ASSIGNED TASK → All entries below must be retyped exactly, though pictures are to be skipped.

INFORMATION PROVIDED →
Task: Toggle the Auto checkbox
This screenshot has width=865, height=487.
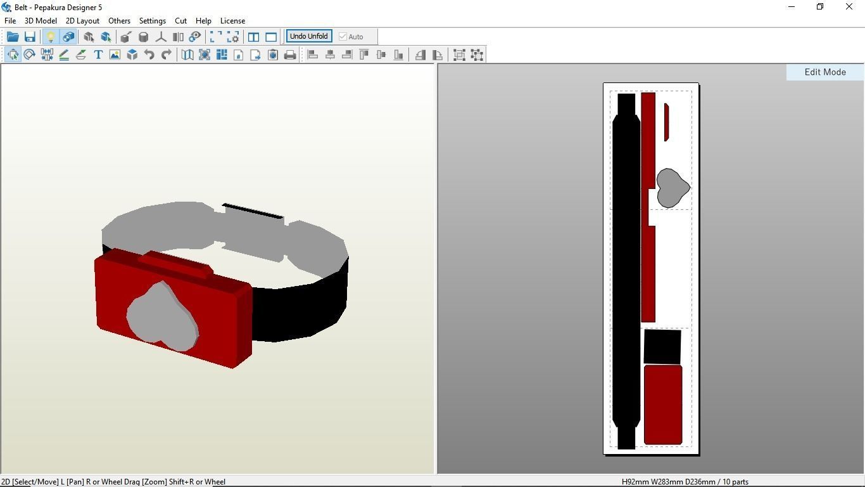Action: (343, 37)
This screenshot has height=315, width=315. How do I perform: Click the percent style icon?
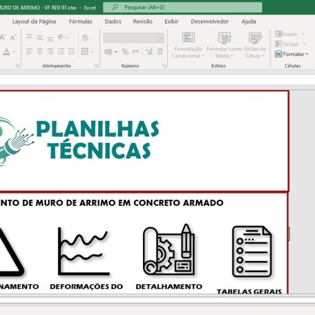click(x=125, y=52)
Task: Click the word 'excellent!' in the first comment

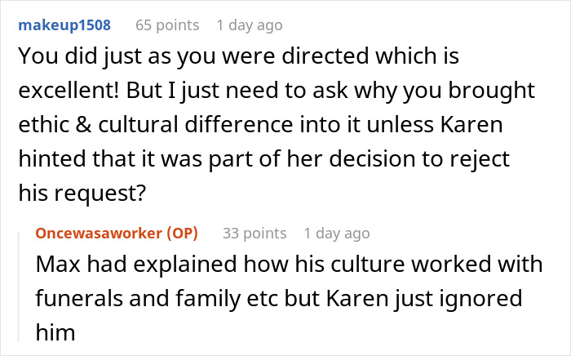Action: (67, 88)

PROBLEM SOLUTION →
Task: Toggle the Auto checkbox
This screenshot has width=865, height=487.
Action: (343, 37)
This screenshot has height=315, width=315. How do I perform: Click the percent style icon?
click(x=125, y=52)
Task: Click the word 'excellent!' in the first comment

Action: (67, 88)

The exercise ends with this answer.